# WHAT YOU NEED TO DO
Would you please write out every record exactly?

******

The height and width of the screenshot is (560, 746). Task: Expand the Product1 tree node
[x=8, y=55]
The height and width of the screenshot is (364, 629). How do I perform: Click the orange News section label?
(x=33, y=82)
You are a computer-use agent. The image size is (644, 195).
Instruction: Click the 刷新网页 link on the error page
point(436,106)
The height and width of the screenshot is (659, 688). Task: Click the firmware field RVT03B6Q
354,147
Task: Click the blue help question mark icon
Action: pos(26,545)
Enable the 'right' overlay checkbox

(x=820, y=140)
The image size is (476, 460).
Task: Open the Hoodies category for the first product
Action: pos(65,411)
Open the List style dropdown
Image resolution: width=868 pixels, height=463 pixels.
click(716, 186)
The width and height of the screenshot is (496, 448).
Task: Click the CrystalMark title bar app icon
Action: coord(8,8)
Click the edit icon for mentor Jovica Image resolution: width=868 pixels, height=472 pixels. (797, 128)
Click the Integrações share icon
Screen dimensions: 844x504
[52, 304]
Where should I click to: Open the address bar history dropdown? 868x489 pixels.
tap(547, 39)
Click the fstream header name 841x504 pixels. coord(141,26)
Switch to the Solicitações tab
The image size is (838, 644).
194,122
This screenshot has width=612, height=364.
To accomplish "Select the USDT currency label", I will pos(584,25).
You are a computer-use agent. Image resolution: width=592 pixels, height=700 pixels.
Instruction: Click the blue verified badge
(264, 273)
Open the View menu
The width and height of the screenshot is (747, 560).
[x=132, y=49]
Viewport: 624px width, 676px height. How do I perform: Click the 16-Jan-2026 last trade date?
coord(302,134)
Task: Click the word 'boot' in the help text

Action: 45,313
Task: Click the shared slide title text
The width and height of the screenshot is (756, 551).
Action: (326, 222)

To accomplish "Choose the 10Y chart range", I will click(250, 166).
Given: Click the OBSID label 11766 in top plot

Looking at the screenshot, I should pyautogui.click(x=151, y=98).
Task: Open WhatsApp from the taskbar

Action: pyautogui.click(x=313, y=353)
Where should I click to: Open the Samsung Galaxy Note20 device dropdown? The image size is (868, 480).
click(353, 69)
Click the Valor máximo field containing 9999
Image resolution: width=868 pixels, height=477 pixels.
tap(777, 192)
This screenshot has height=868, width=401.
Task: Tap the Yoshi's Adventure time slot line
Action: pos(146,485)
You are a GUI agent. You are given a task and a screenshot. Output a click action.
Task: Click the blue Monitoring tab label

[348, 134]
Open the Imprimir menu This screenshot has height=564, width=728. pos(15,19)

******

# RESPONSE
The height and width of the screenshot is (560, 746). Task: Expand the Product1 tree node
[x=8, y=55]
The height and width of the screenshot is (364, 629). How do I perform: Click the orange News section label?
(x=33, y=82)
You are a computer-use agent. The image size is (644, 195).
Instruction: Click the 刷新网页 link on the error page
point(436,106)
The height and width of the screenshot is (659, 688). Task: Click the firmware field RVT03B6Q
354,147
Task: Click the blue help question mark icon
Action: pos(26,545)
Enable the 'right' overlay checkbox

(x=820, y=140)
The image size is (476, 460).
Task: Open the Hoodies category for the first product
Action: pos(65,411)
Open the List style dropdown
Image resolution: width=868 pixels, height=463 pixels.
click(716, 186)
The width and height of the screenshot is (496, 448).
Task: Click the CrystalMark title bar app icon
Action: coord(8,8)
Click the edit icon for mentor Jovica Image resolution: width=868 pixels, height=472 pixels. (797, 128)
Click the Integrações share icon
Screen dimensions: 844x504
[52, 304]
Where should I click to: Open the address bar history dropdown? 868x489 pixels.
tap(547, 39)
Click the fstream header name 841x504 pixels. coord(141,26)
Switch to the Solicitações tab
The image size is (838, 644).
194,122
This screenshot has width=612, height=364.
To accomplish "Select the USDT currency label", I will pos(584,25).
You are a computer-use agent. Image resolution: width=592 pixels, height=700 pixels.
Instruction: Click the blue verified badge
(264, 273)
Open the View menu
The width and height of the screenshot is (747, 560).
[x=132, y=49]
Viewport: 624px width, 676px height. How do I perform: Click the 16-Jan-2026 last trade date?
coord(302,134)
Task: Click the word 'boot' in the help text

Action: 45,313
Task: Click the shared slide title text
The width and height of the screenshot is (756, 551).
Action: (326, 222)

To accomplish "Choose the 10Y chart range", I will click(250, 166).
Given: Click the OBSID label 11766 in top plot

Looking at the screenshot, I should pyautogui.click(x=151, y=98).
Task: Open WhatsApp from the taskbar

Action: pyautogui.click(x=313, y=353)
Where should I click to: Open the Samsung Galaxy Note20 device dropdown? The image size is (868, 480).
click(353, 69)
Click the Valor máximo field containing 9999
Image resolution: width=868 pixels, height=477 pixels.
tap(777, 192)
This screenshot has height=868, width=401.
Task: Tap the Yoshi's Adventure time slot line
Action: pos(146,485)
You are a GUI agent. You are given a task and a screenshot. Output a click action.
Task: Click the blue Monitoring tab label

[348, 134]
Open the Imprimir menu This screenshot has height=564, width=728. pos(15,19)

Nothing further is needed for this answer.